In 2016 HBO launched a new series based on Crichton’s film, the second season of which is set to hit the screens in 2018. The show harnesses an old psychological theory called bicameralism, which is now largely discredited, but which serves to explore how artificial beings may acquire self-awareness and agency. Some reports set the series in the year 2052, a date which coincides with the predictions of futurologists such as Ray Kurzweil on the development of artificial intelligence over the coming decades.
8. “The Martian”, de Ridley Scott (2015)
The film by Ridley Scott (2015) and the original book by Andy Weir (2011) both examine the more practical and detailed aspects of potential Mars colonization. Our neighboring planet has always stood as a target for human interplanetary adventure. In 1950 the Mars Chronicles by Ray Bradbury told the story of an attempt to conquer Mars during the first half of the 21st century, albeit taking a more poetic than scientific approach. In Bradbury’s time much was still unknown about the red planet, but discoveries have since revealed that establishing a colony on Mars would be an enormously complex endeavor. However, Elon Musk, founder of SpaceX, believes it could be a possibility by midway through the century.

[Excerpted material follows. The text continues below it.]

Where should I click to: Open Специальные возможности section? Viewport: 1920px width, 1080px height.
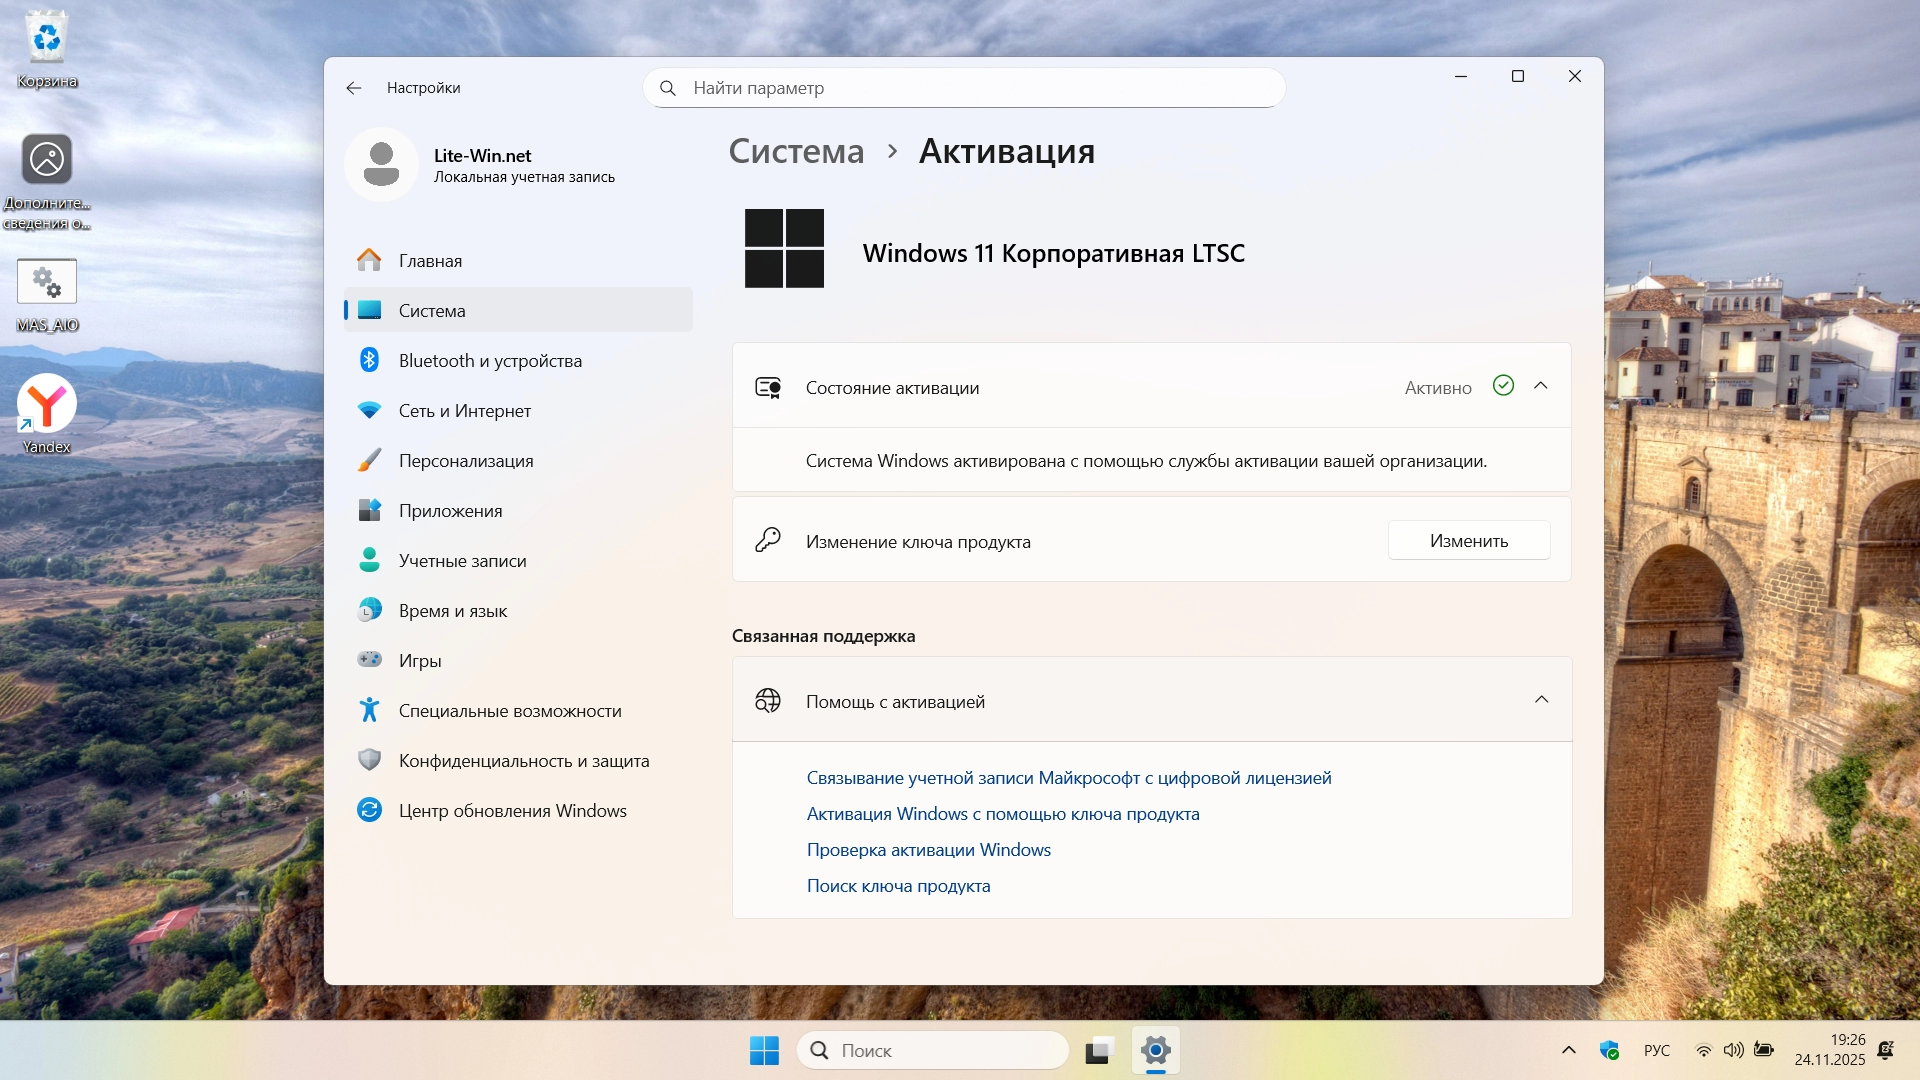point(509,711)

9. “Blade Runner 2049”, de Denis Villeneuve (2017)
It was probably Aldous Huxley’s Brave New World (1932) that ushered in the sub-genre of biology fiction. As the grandson and brother of prestigious biologists, the English author examined the dangers of biological determinism and mental manipulation. However, Huxley set his fiction midway through this millennium, rather than this century. The future depicted in Gattaca (1997), examining eugenics and genetic discrimination, seemed closer at hand. The film, by Andrew Niccol, was critically acclaimed and attracted numerous awards. However, some geneticists criticized its dystopian view of genetic engineering.

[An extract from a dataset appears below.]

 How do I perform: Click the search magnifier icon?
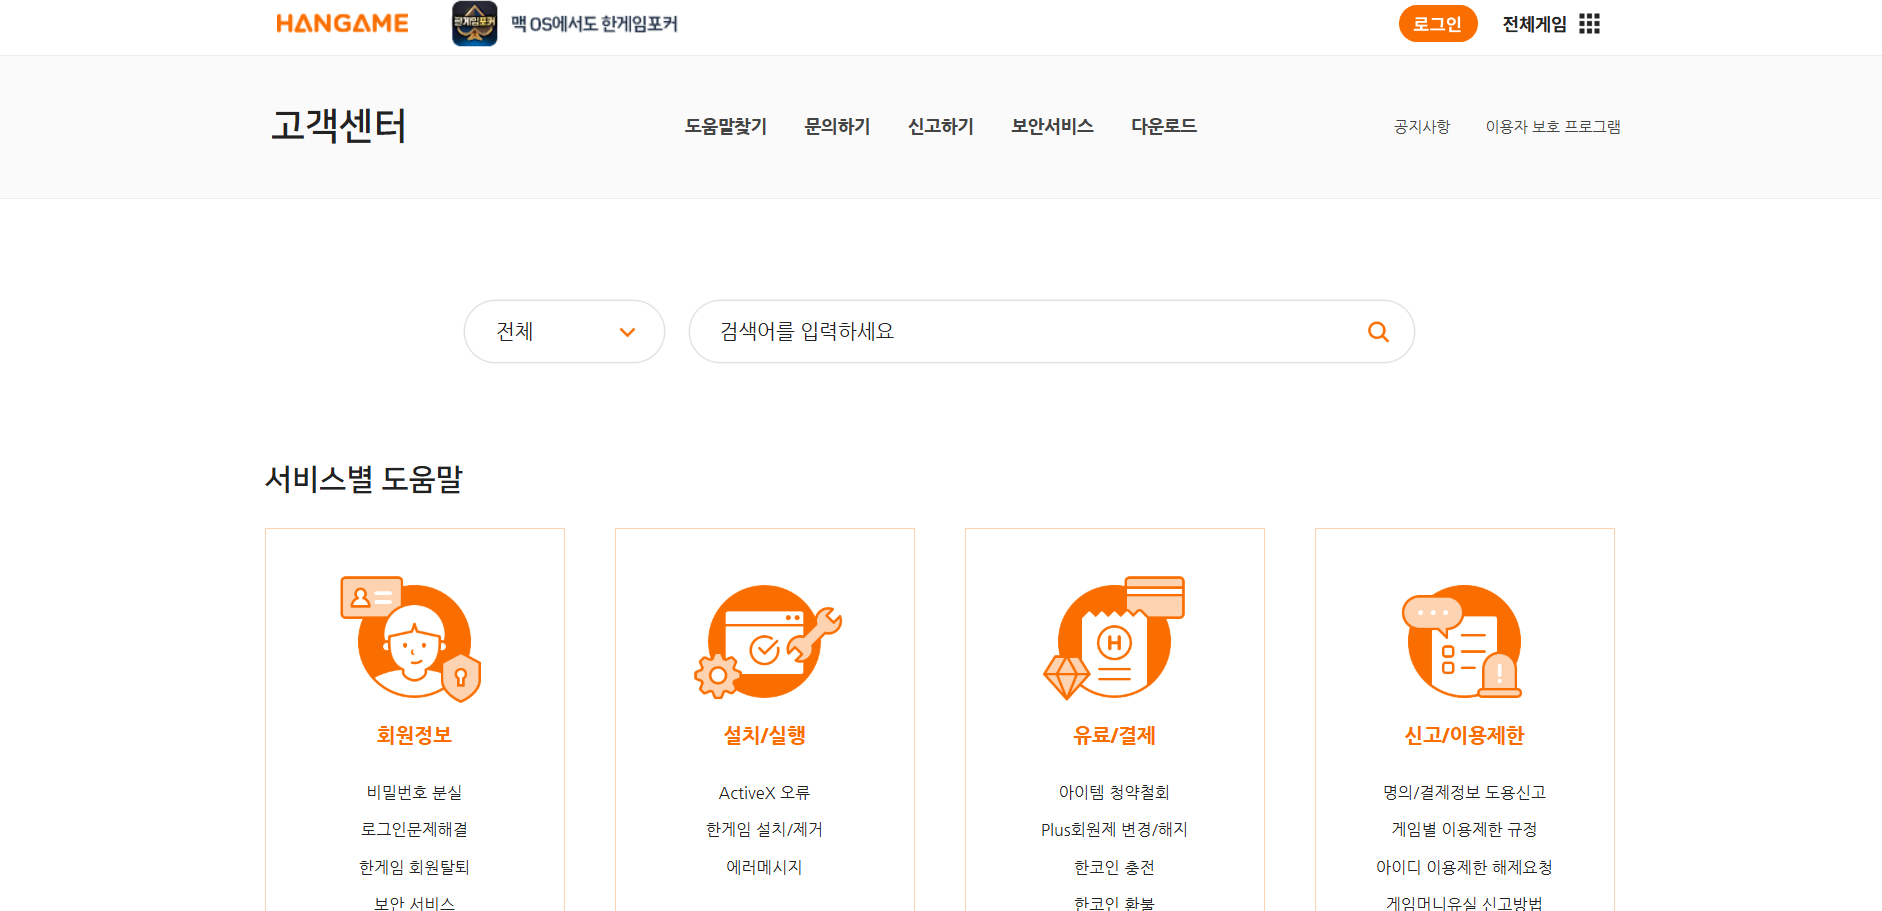[x=1378, y=331]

More recently Denis Villeneuve directed the much-awaited sequel to Blade Runner (1982), which, like its predecessor, is also inspired by aspects of the Philip K. Dick story Do androids dream of electric sheep? (1968). However, while the replicants in the novel were robots, the two cinematic versions envisaged replicants as designer biological beings. The original film probed the limits of humanity in the event of bioengineering being used to create customized individuals, while the latest movie blurs said limits to conclude that any amendment to our genetics would not create different categories of humans, but instead a single humanity that differs from its current configuration. The allegories depicted in Blade Runner could have real-life parallels, with debate currently ongoing over the use of molecular tools to correct defective genes.
Once the techniques are perfected, it would be difficult to prevent said expertise from being used not only to prevent diseases, but to also cherry pick our children’s genetic traits.